Last year, he said Fish and Game handled 117 reports of bears between April and October.

"So we had eight months of brown bears," Lewis said. And last summer, Seldovia had reports of bears causing a ruckus around residential areas. Soldotna resident John McMichaels said he even found a sow trying to get underneath his house.

"She was digging, trying to find a place to hibernate," he said. "She couldn't get in, though."

Seldovia policeman John Holley said there were three males between a year and 18 months old nosing around. He said they began showing up in April and became more prevalent by July. And one male, he said, was shot by a resident in defense of life and property.

"They were going in trash cans or going on people's porches and eating fruit," Holley said. "From talking to Chief (Andy) Anderson, it was probably biggest problem we've seen."

Lewis said bear nuisance reports come in when bears become habituated, or accustomed to humans. Leaving out garbage, fruit and pet food attracts these hungry mammals into residential areas. And if they get used to eating this type of food, Lewis said bears could become a problem for residents.

"A brown bear's natural inclination is not to be around us," he said. "If they're human habituated, they will tolerate humans, and not see us as a threat. Once these bears have been site-habituated, they are going to come back to that site."

He said the onus falls upon humans to prevent leaving easy draws into neighborhoods.

"We all have a responsibility with these bears," Lewis said. "And that responsibility entails keeping food away. Any type of attractant for these bears is bad."

And the Board of Game, he said, is taking steps to make that responsibility more serious for Alaskans. It is currently unlawful to deliberately feed wild game, such as moose, wolverines, caribou or bears without permission from Fish and Game.

Effective July 1, negligence with regard to feeding bears will become a punishable offense. People who don't take care to prevent bears from coming into neighborhoods could get a $50 fine, Lewis said.

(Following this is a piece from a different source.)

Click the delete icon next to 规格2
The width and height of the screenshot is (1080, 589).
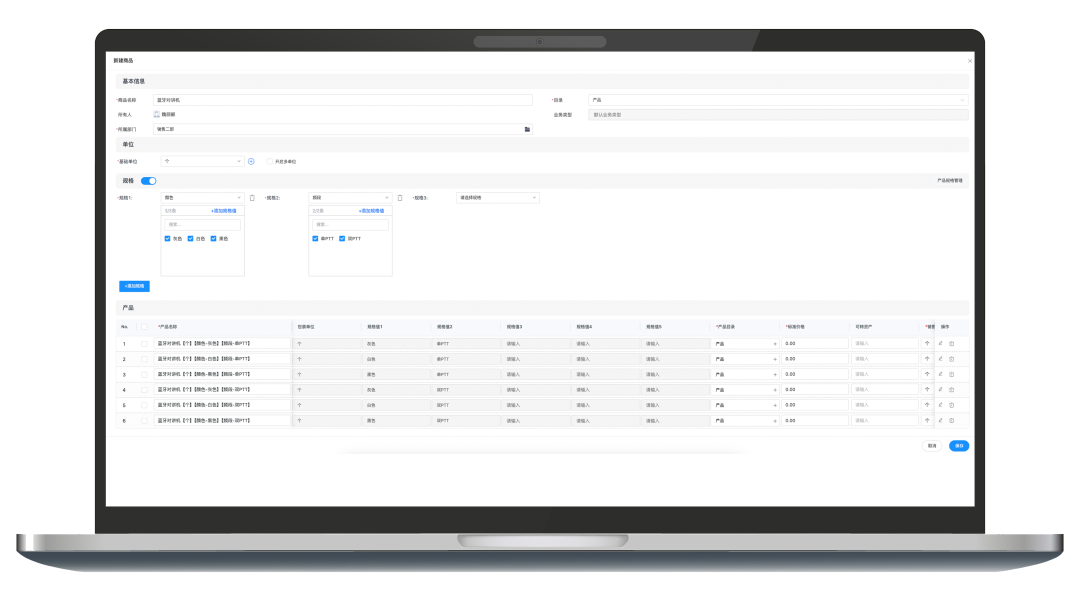point(400,198)
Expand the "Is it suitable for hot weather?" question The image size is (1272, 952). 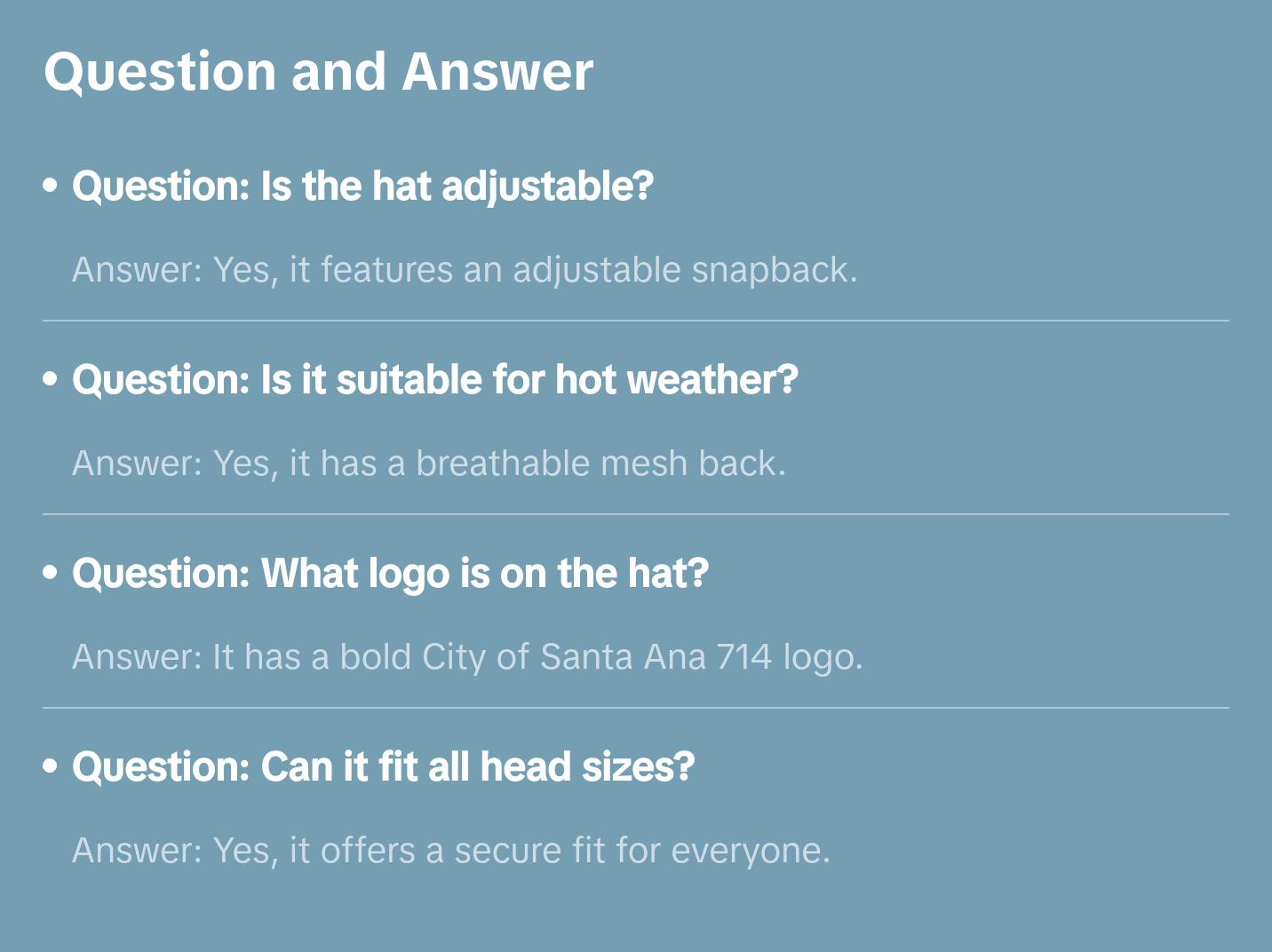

"If I go to someone's home and see a problem (attractant), and it's causing a problem for the neighborhood, if they're not willing to work with us, it's going to cost them some money," he said. "We're not citation-happy. We like to work with people. We're not the garbage control, but if we can't get people to work with us to fix the problem, this is one remedy we have."

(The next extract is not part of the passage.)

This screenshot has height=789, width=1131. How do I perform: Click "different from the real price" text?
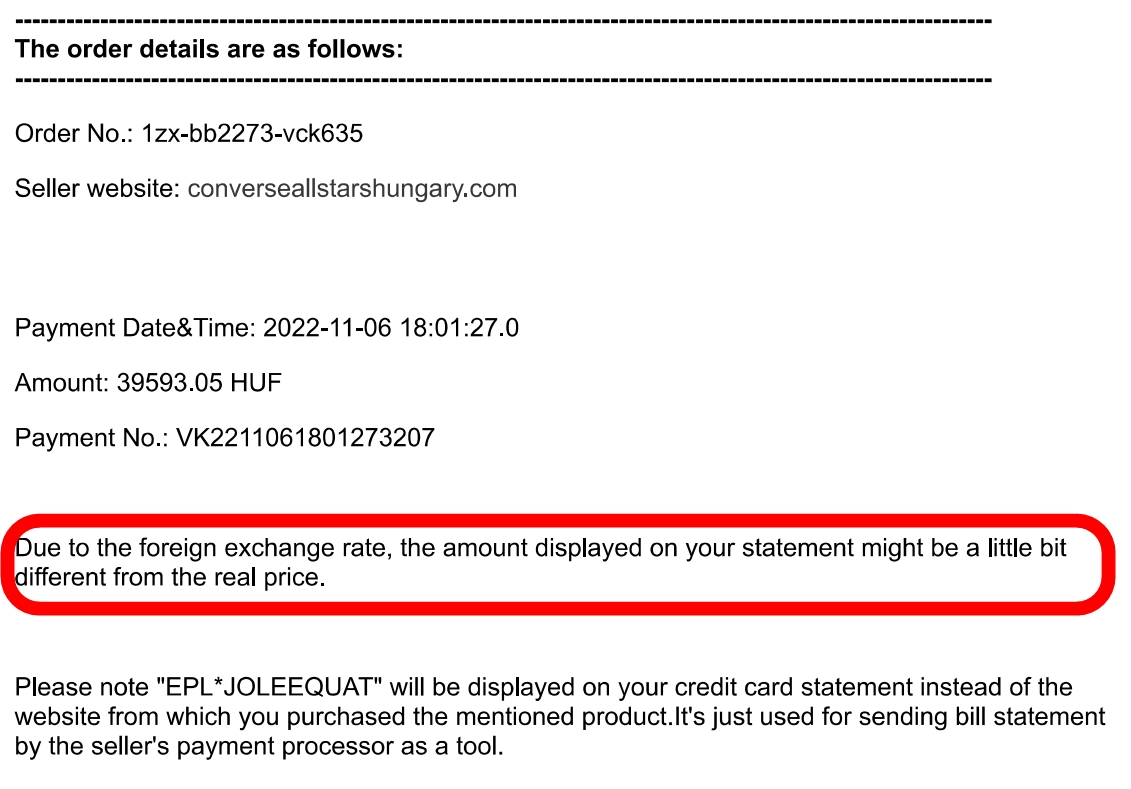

He said Fish and Game officers will respond to bear reports and often try to solve the problem, first over the phone, by talking the caller through the problem, then by visiting the site if it is more serious. But nothing can be done if the bear isn't reported.

"We really encourage people to call us if they have an encounter," Lewis said. "If we can talk to them over the phone and solve the problem, we encourage them to take garbage and lock it up in the house. If I can't solve the problem, I'll come out to home an make an on-site assessment. When it becomes a public safety issue, we escalate our response."

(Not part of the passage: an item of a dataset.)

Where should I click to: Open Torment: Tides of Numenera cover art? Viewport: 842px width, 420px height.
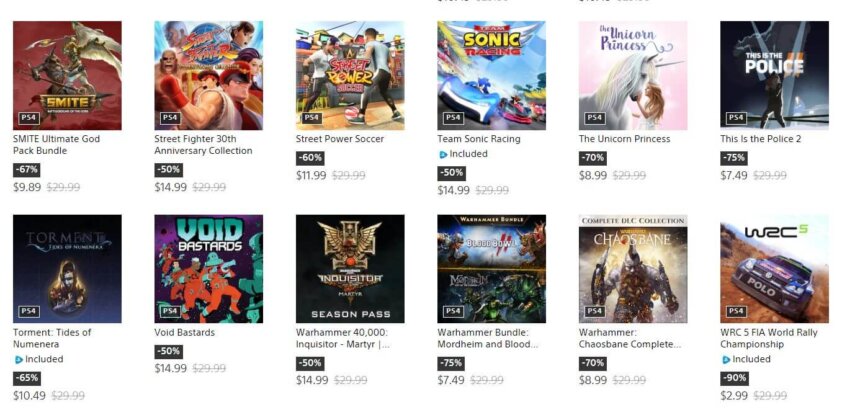pos(67,268)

He said incidents are recorded and bears are marked and tracked after they've been removed from a community.

"If we catch a bear, we'll take it and move it out to an outlying area, tag it, and track," Lewis said. "It's import information.

"A lot of these bears we never see again," he continued. "Those that don't learn, or learn bad habits, wind up being shot and killed." Lewis said a little understanding should keep both bears and people happy and safe.

"We don't need to live in fear," he said. "We just need to use common sense and be better aware or more bear aware."

<> Marcus Garner is a reporter for the Peninsula Clarion.